Problem description: Everything from the first line of the data through the line with "You are a GUI" is to be echoed exactly, minus the pictures.
----- Study material -----
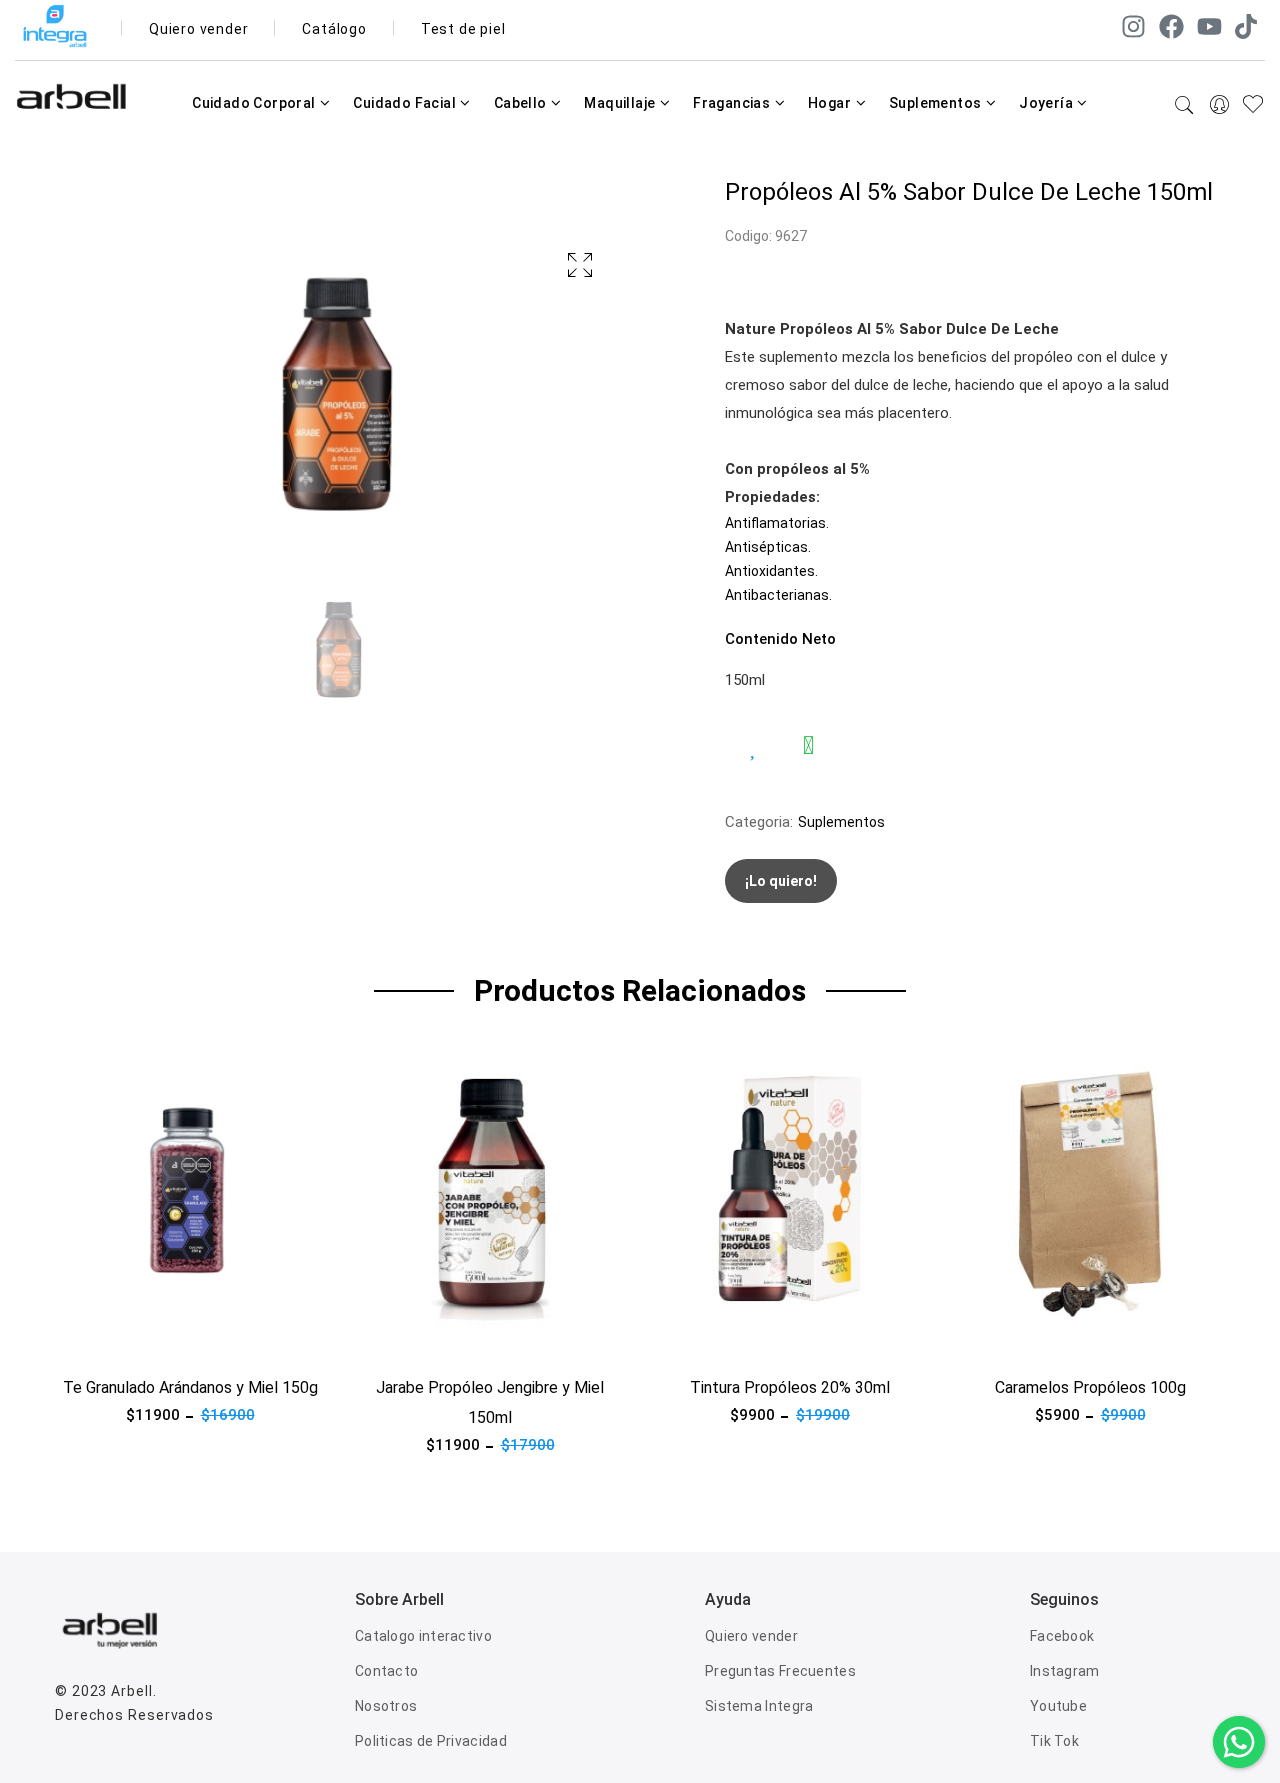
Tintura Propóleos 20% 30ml (790, 1387)
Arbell (131, 1691)
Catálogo (334, 29)
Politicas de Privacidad (431, 1741)
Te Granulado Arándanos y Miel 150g (190, 1387)
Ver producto (99, 1341)
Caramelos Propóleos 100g (1090, 1387)
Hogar (831, 103)
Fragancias (733, 103)
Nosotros (386, 1706)
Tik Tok (1054, 1741)
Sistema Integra (759, 1706)
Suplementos (937, 103)
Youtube (1058, 1706)
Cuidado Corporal (255, 103)
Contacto (386, 1671)
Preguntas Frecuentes (780, 1671)
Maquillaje (621, 103)
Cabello (522, 103)
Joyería (1047, 103)
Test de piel (463, 29)
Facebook (1062, 1636)
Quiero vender (198, 29)
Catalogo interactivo (423, 1636)
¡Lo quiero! (781, 881)
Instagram (1065, 1671)
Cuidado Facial (406, 103)
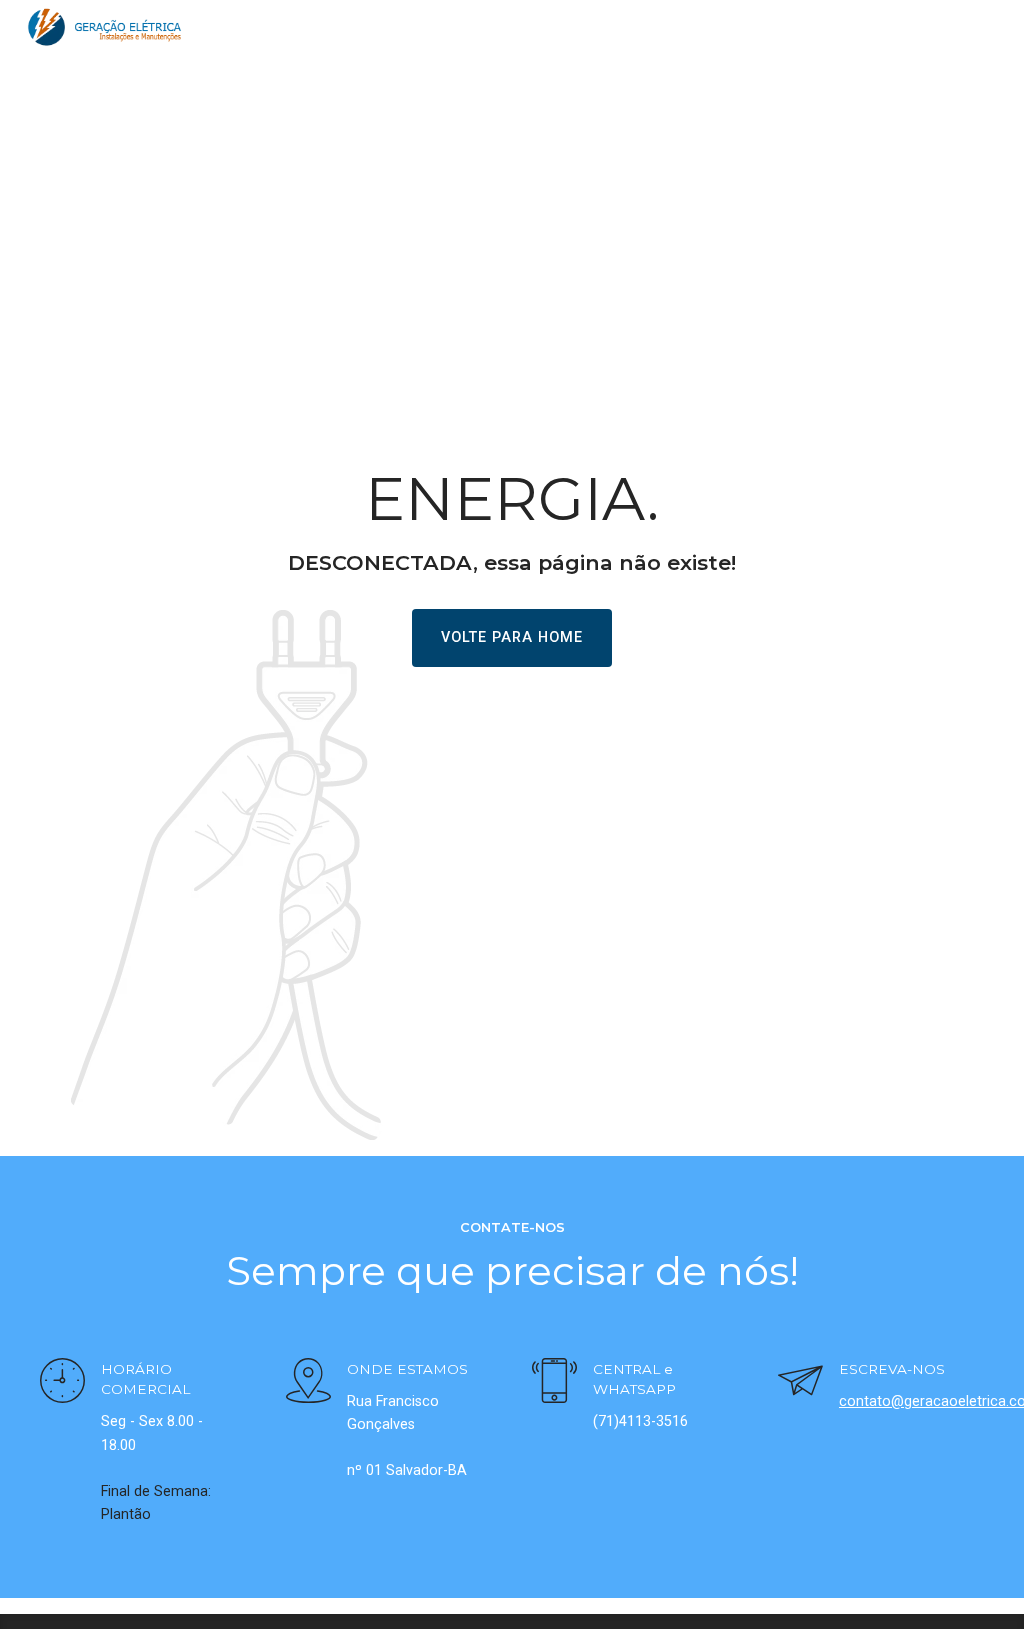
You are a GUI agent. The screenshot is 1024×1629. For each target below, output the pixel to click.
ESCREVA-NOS (892, 1369)
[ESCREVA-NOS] (800, 1383)
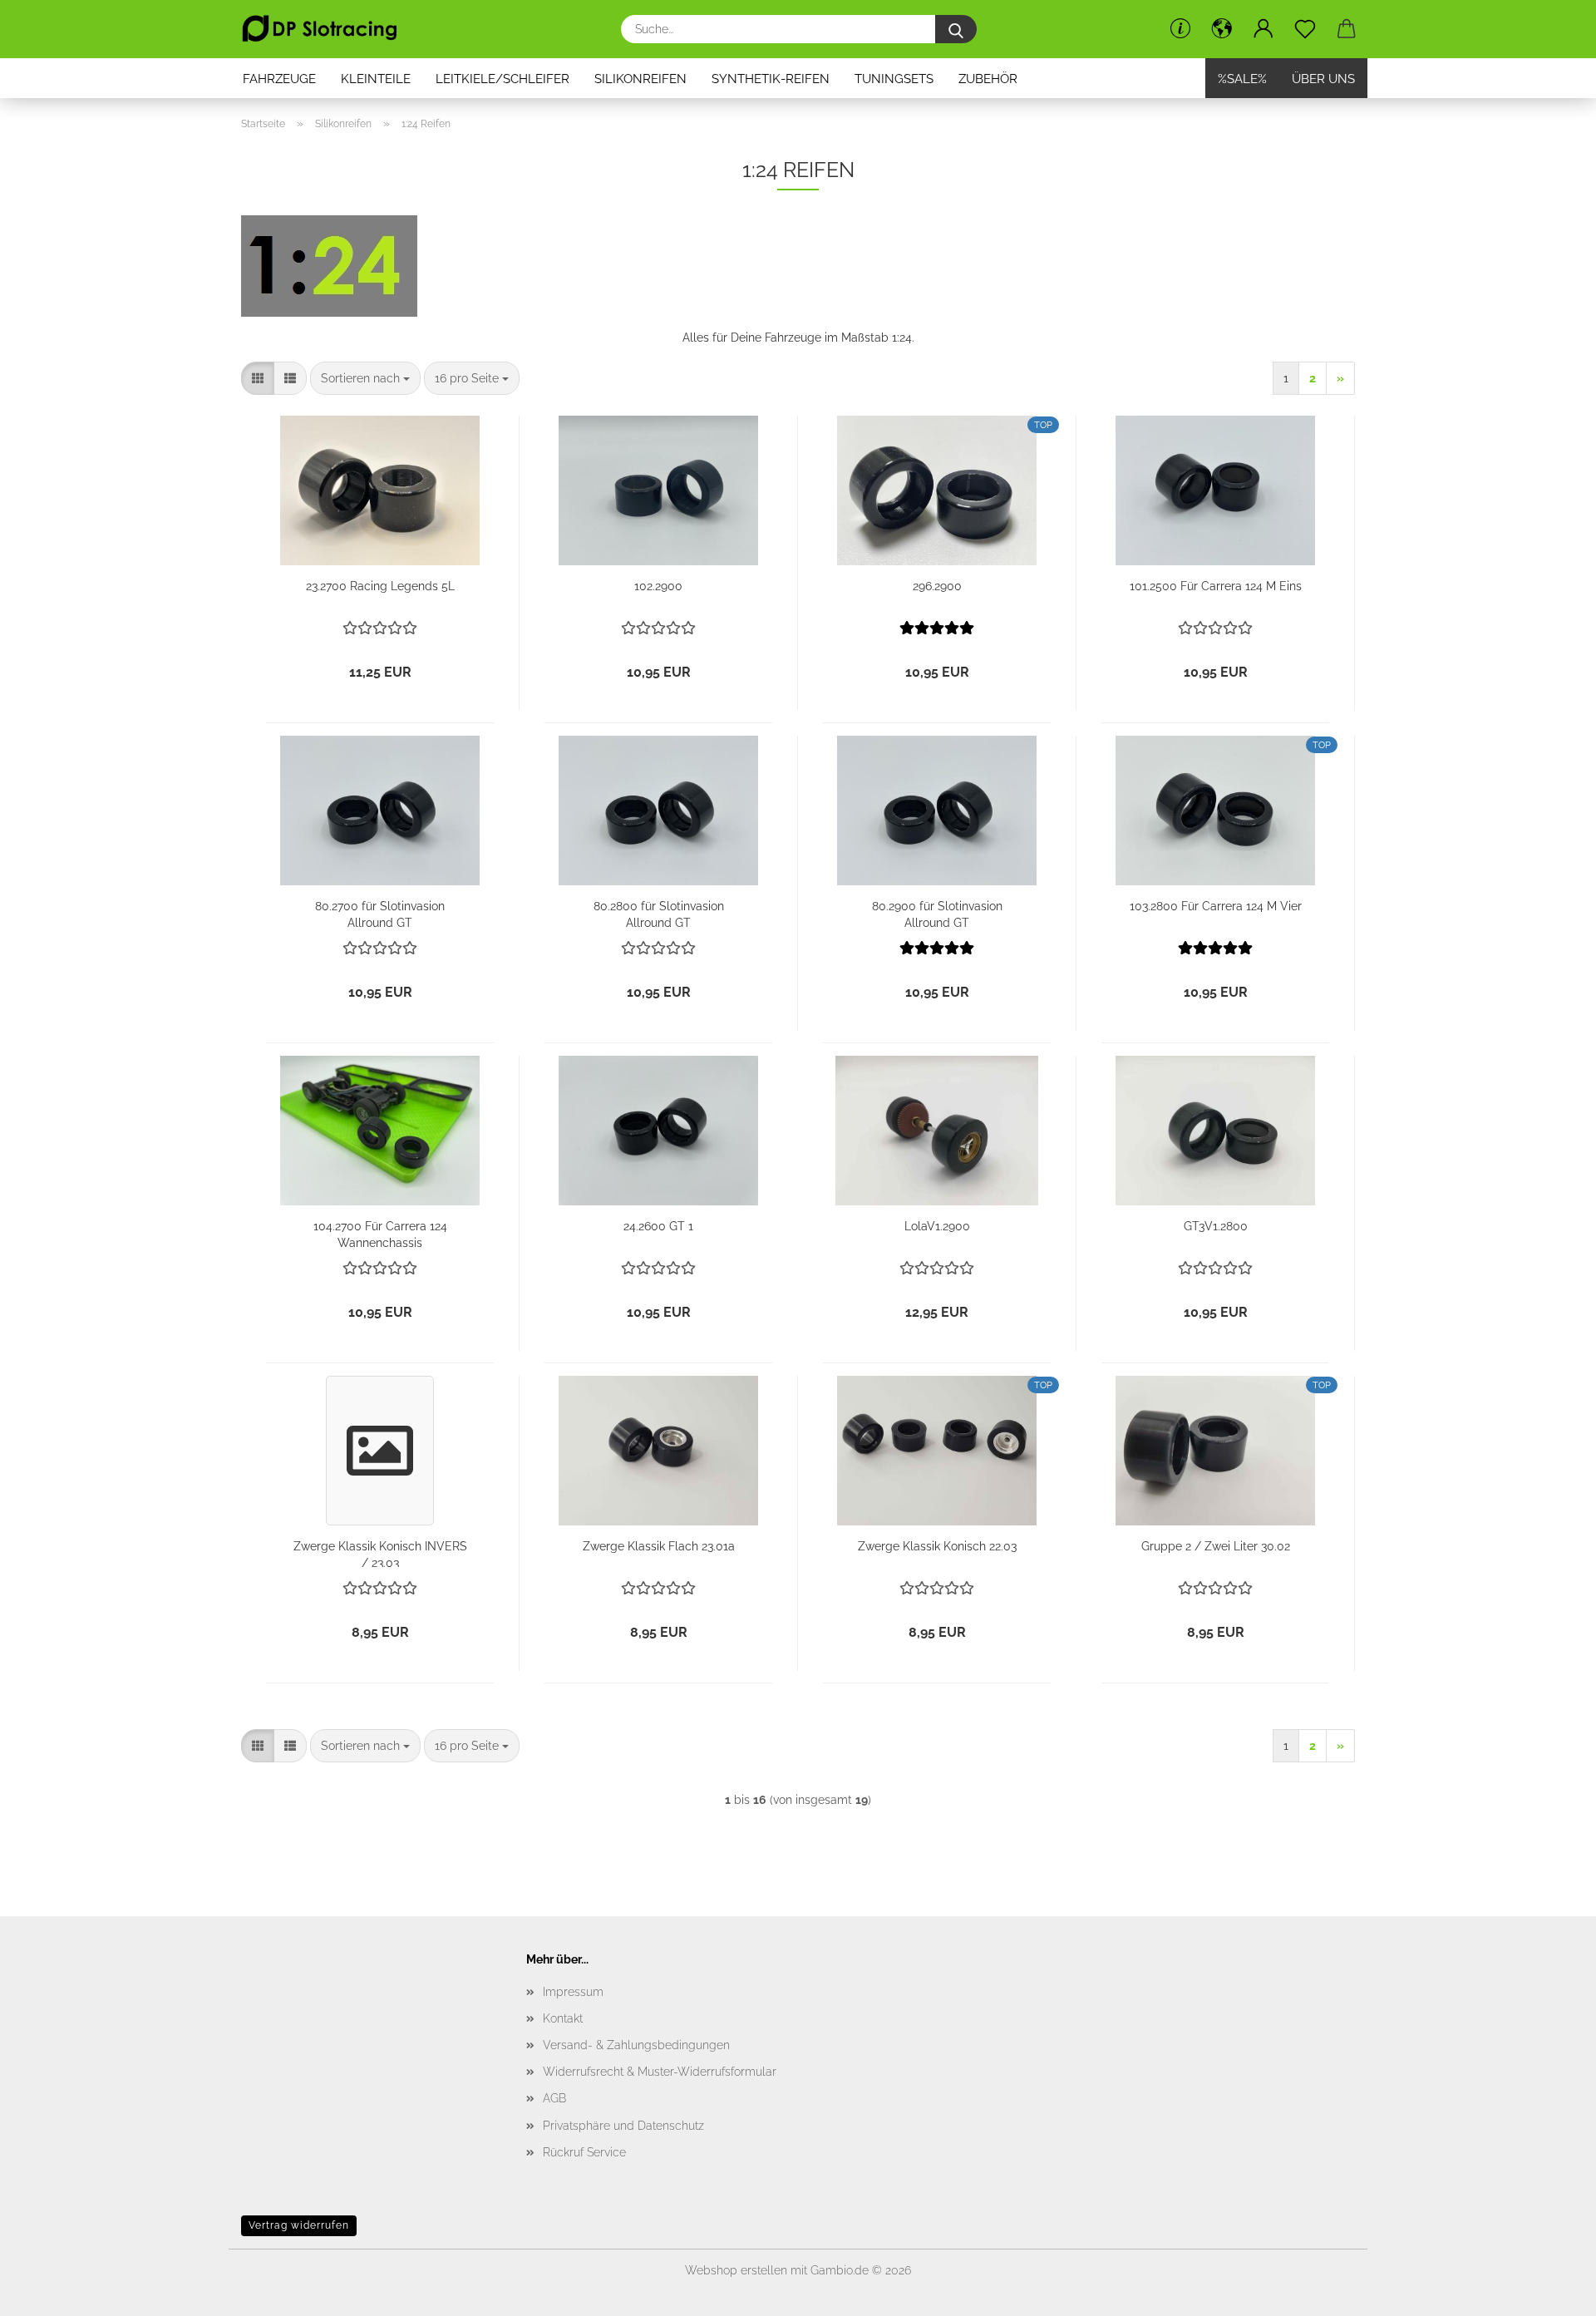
-----
Output for this task:
Tintura Propóleos 20% 30ml (790, 1387)
Arbell (131, 1691)
Catálogo (334, 29)
Politicas de Privacidad (431, 1741)
Te Granulado Arándanos y Miel 150g (190, 1387)
Ver producto (99, 1341)
Caramelos Propóleos 100g (1090, 1387)
Hogar (831, 103)
Fragancias (733, 103)
Nosotros (386, 1706)
Tik Tok (1054, 1741)
Sistema Integra (759, 1706)
Suplementos (937, 103)
Youtube (1058, 1706)
Cuidado Corporal (255, 103)
Contacto (386, 1671)
Preguntas Frecuentes (780, 1671)
Maquillaje (621, 103)
Cabello (522, 103)
Joyería (1047, 103)
Test de piel (463, 29)
Facebook (1062, 1636)
Quiero vender (198, 29)
Catalogo interactivo (423, 1636)
¡Lo quiero! (781, 881)
Instagram (1065, 1671)
Cuidado Facial (406, 103)
You are a GUI agent. The screenshot is 1024×1629. For each target below, output the pixel to click.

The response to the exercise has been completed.